New balls, please
Photo copyright Neil Matthews
Queen are among that elite number of bands universally despised by the rock press. And the feeling is, make no mistake, mutual. When you’ve been on the receiving end of a stream of vitriol at the outset of your career and watched it being carefully cultivated over the next six years, you’re bound to retaliate.
Queen’s hatred manifests itself in their continued habit of ignoring the music press. There’s the occasional token chat, as pointless as it is innocuous, but in the main it amounts to a blanket, ‘No.’
One of the last interviews Freddie Mercury gave was the final nail in the Perspex coffin. Under a headline that boldly asked, ‘Is This Man A Prat?’ the king of the leotards was demolished by one of the old school Queen-haters and Freddie obviously came to the conclusion that interviews in future would be superfluous because he was popular enough already. It just wasn’t worth the hurt.

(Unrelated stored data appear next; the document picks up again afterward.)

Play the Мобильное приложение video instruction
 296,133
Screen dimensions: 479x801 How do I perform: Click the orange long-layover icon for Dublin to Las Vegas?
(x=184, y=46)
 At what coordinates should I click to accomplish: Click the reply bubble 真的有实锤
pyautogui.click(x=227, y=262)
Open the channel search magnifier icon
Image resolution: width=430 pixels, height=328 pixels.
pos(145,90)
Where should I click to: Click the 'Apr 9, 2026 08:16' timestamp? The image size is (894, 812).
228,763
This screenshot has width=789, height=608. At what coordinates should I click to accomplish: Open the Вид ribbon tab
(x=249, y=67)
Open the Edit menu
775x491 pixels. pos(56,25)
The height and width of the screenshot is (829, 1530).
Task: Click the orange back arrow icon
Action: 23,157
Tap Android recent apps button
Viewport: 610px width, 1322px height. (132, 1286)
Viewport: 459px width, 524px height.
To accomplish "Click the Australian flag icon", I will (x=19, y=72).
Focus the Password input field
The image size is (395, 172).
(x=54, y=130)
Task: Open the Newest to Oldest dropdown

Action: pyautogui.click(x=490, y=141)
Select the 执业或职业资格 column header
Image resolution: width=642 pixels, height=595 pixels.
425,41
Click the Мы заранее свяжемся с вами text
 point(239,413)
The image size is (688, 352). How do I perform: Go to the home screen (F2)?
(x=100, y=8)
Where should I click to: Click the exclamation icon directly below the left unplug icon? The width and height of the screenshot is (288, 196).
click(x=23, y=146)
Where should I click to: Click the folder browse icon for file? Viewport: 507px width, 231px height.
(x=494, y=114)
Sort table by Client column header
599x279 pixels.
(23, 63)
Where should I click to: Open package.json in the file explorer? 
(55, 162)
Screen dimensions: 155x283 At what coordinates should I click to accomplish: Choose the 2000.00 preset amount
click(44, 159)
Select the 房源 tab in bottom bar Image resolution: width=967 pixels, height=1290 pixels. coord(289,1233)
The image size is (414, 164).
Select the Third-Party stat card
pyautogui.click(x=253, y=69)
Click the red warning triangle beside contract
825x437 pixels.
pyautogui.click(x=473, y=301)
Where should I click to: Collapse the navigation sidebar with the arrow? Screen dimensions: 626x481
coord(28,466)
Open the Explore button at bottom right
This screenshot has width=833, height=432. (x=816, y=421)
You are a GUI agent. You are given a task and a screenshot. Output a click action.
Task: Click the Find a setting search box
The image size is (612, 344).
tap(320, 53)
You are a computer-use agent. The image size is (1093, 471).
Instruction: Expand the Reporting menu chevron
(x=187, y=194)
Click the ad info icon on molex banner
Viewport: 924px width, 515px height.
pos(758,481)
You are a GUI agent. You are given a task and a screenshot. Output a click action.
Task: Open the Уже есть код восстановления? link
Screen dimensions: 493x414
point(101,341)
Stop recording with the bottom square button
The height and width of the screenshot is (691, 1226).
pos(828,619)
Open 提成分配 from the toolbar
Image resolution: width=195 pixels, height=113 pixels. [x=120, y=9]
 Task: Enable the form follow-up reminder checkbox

The curtain, velvet naturally, closed.
So I’m intrigued.
I drive down to Roger Taylor’s very big house in the country for a chat about Freddie Mercury’s balls. In fact, his home is so large that when I go to the toilet halfway through the interview, I get lost. As I search around for the door to the lounge from which I emerged seemingly hours before, I walk past open French windows in an endless hallway and glimpse two people playing tennis in one of the courts outside − Freddie Mercury and Brian May. Freddie waves and I wave back, and that’s the closest I ever get to the guy. They may have released more than their fair share of duffers, but Queen cream is creamier than anyone else’s. It’s an honour to get a royal wave from the greatest showman of them all.
But when Roger saw Freddie pirouette across the stage with the Royal Ballet in a skin-tight leotard and looking for all the world like the Fonteyn of youth, he had to admit Freddie had a lot of balls.
‘I was more nervous than he was,’ says Roger, who’s not the biggest ballet fan in the world. ‘I mean, I wouldn’t do it. That’s just not me. But I’d like to see anyone else have the courage to do that − and carry it off as well as he did. He had a lot of bottle to go on that stage. He loves all that stuff.’
And as Freddie delighted the dickie-bow dahlings with his well-developed pas de deux and distributed his obvious terpsichorean talents liberally around the theatre, young Roger lent a hypercritical ear to the music − orchestral versions of ‘Bohemian Rhapsody’ and ‘Crazy Little Thing Called Love’.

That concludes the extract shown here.